Carbs are a necessary requirement for running. When training for a marathon, a low carb diet is probably not the best approach unless your body is really used to this way of exercising. Your body needs fuel and carbs are the easiest and simplest fuel for your body to use. You do want your body to tap into your fat reserves as well but within reason.

I’d avoid crisps purely because they’re not that filling and they’re likely to spike your sugar levels and leave you wanting more. Aim for low GI (more complex) carbs that will digest slowly and leave you feeling full and satisfied.

  • Fruit (banana is obviously a great choice here but obviously I’m going to say apples are the best).  
  • Vegetables, such as carrots. I don’t need to convince you veg is good for you.
  • Pretzels – a nice salty snack that’s more filling than crisps and really moreish.
  • Popcorn – a great snack as long as you avoid the sugary ones. A great source of fibre as well which is key for a good working gut and digestive system.
  • Toast – a slice of wholemeal toast can be exactly what the body needs. Add some jam and have before a run and you’ve got a great source of fast and slow releasing energy. Or peanut butter for a more sustaining snack.

Little bits of what you fancy…

Life is too short to not enjoy food!

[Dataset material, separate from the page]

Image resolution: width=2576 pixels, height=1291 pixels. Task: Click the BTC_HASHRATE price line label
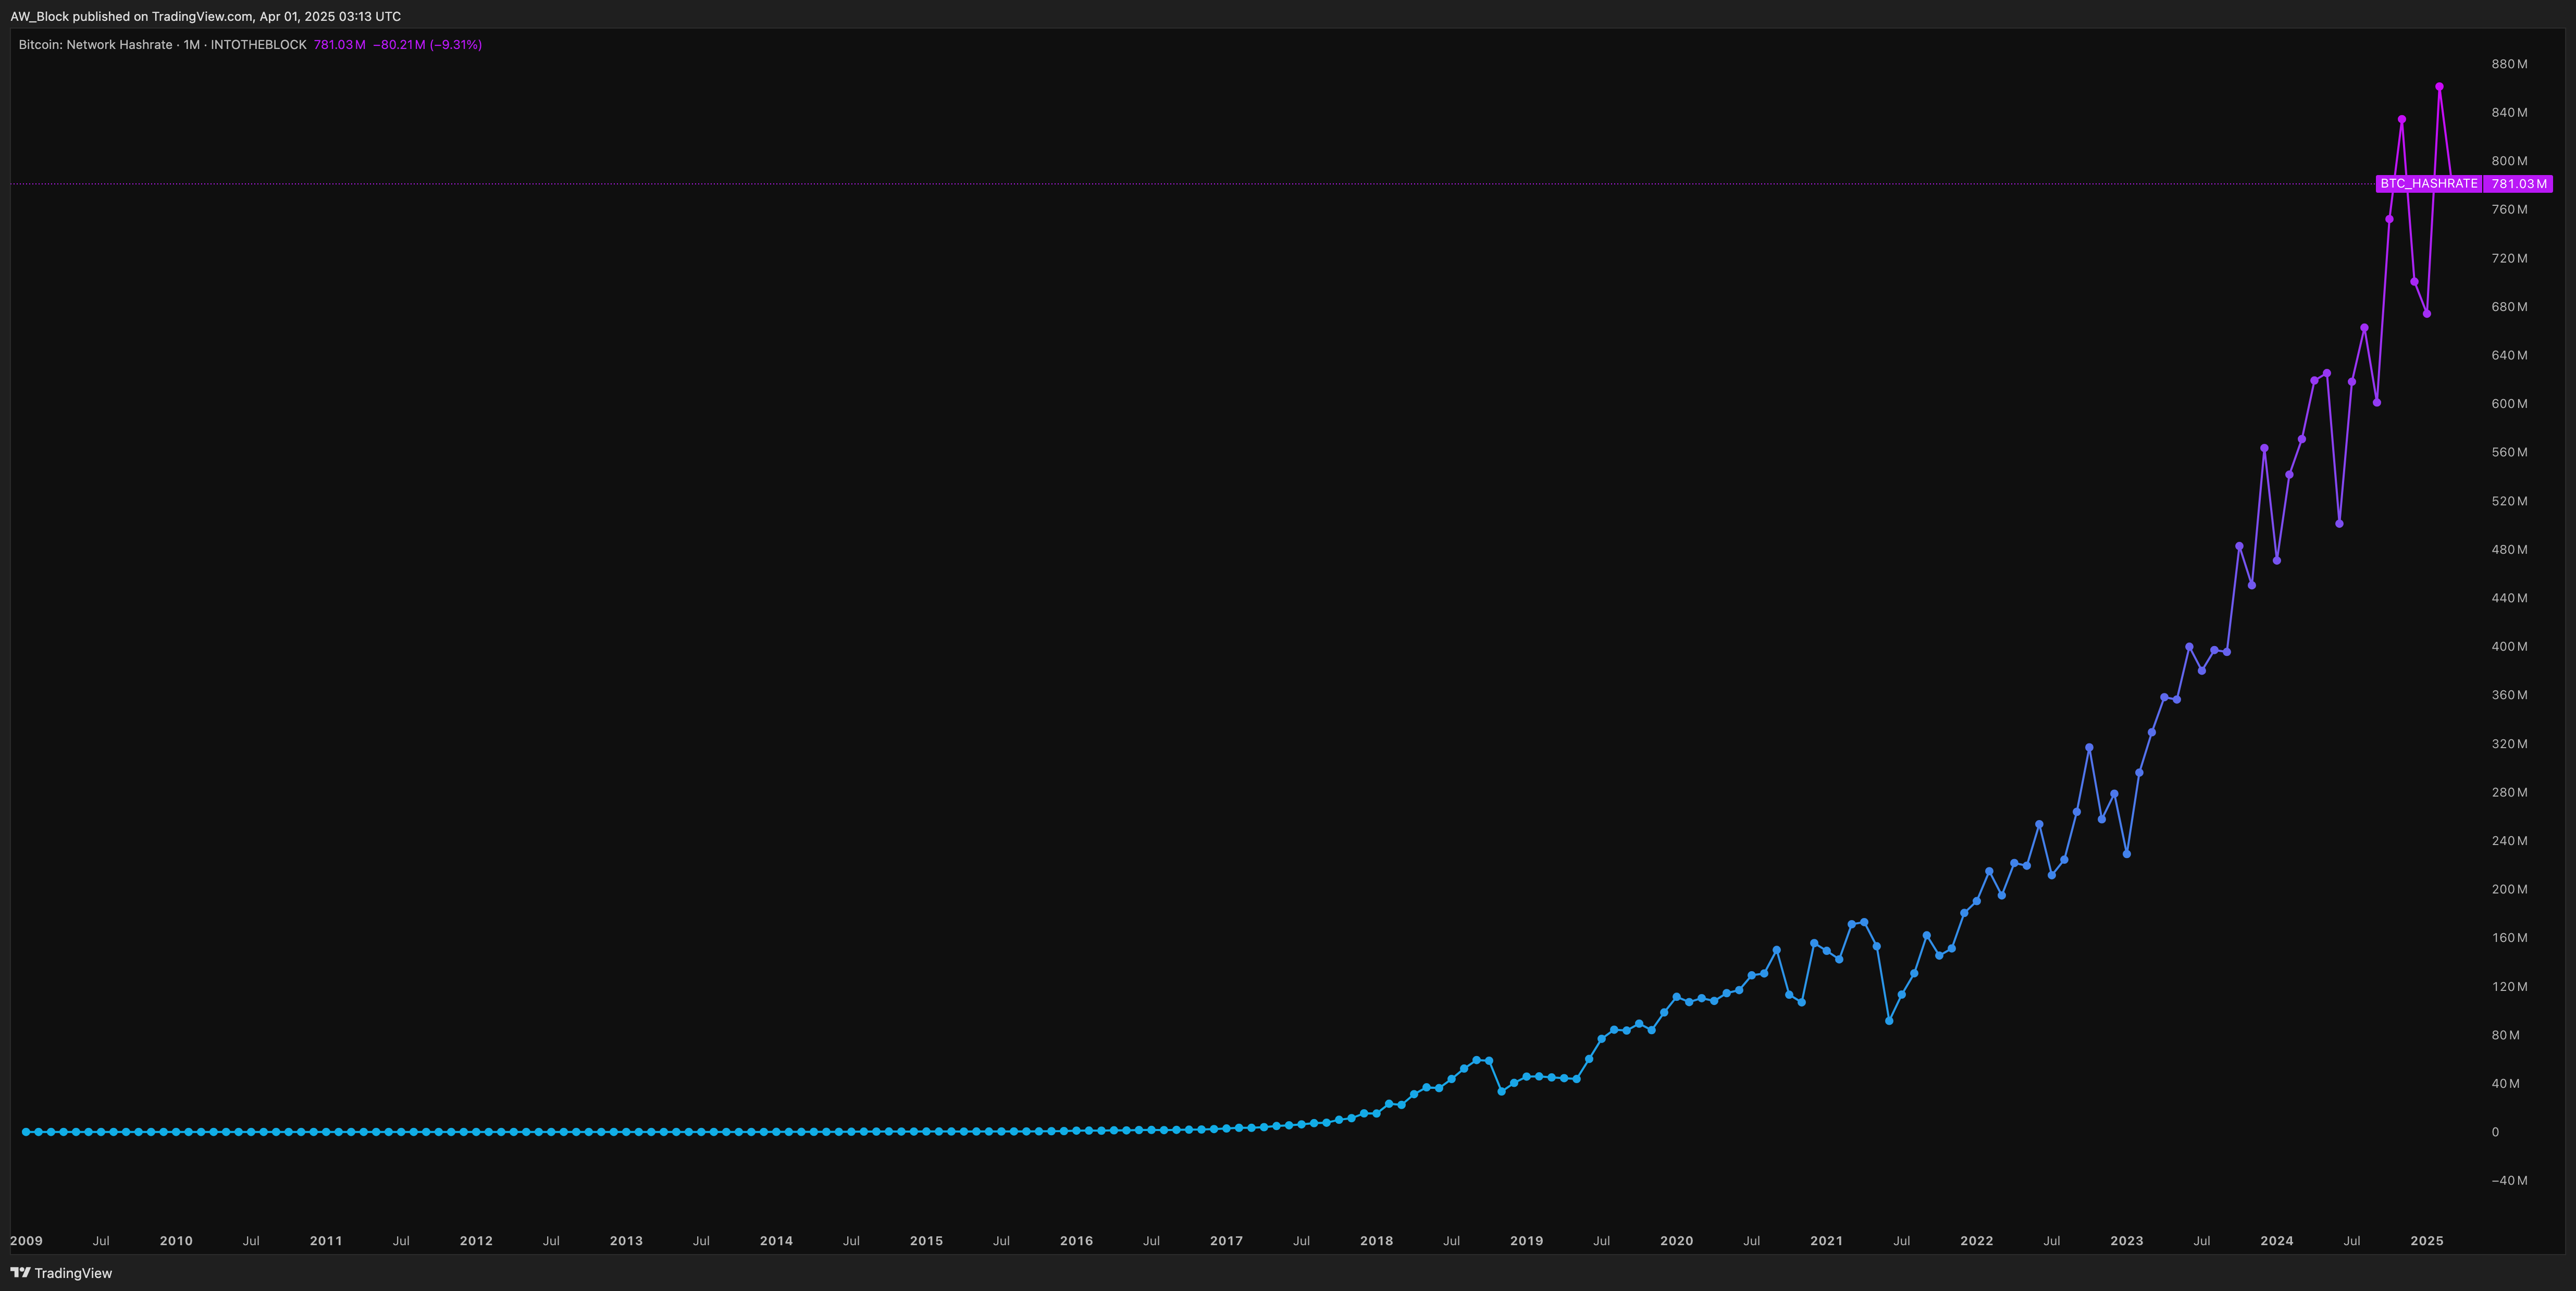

Have that slice of cake or bar of chocolate, just don’t have it every day “because I’m training”. I will always have a naughty snack/cheat meal/whatever the hell you want to call it at the weekend because though my body might not need it, my mind and soul does.IMG_6459

My ethos is that I generally try and save a big treat until the weekend so I can fully enjoy it rather than some shop-bought cakes or biscuits someone from work has that I eat because I’m bored. I want to go out to a nice restaurant and eat a nice meal with people I enjoy being around. I make it into something that can be fully immersed into and enjoyed. Like afternoon tea or enjoying some home-baked cake from my friend.

If you’re feeling tired and worn out, generally it can be one of two things: you’re not getting enough quality sleep or you’re not eating enough. Your body needs fuel and recovery. Sleep and food are two very simple easy ways to make running easier (IN THEORY – busy mums all over the world don’t shoot me!). If you’re not looking to gain weight, eat as much as you possibly can to maintain your weight with your training. Don’t skimp on calories, dive into those bad boys. And if you start gaining weight? Drop it your calories down a bit. Better to gain a little weight in the process of good running than burn out because you’re not eating enough. I’m not saying to suddenly count your calories and become obsessed over it, but just be mindful of what you’re putting in to get the best out.

Just my personal thoughts!

What are your favourite snacks?

Do you lose weight or gain weight when training for a marathon?

Do you graze through the day or stick to bigger meals?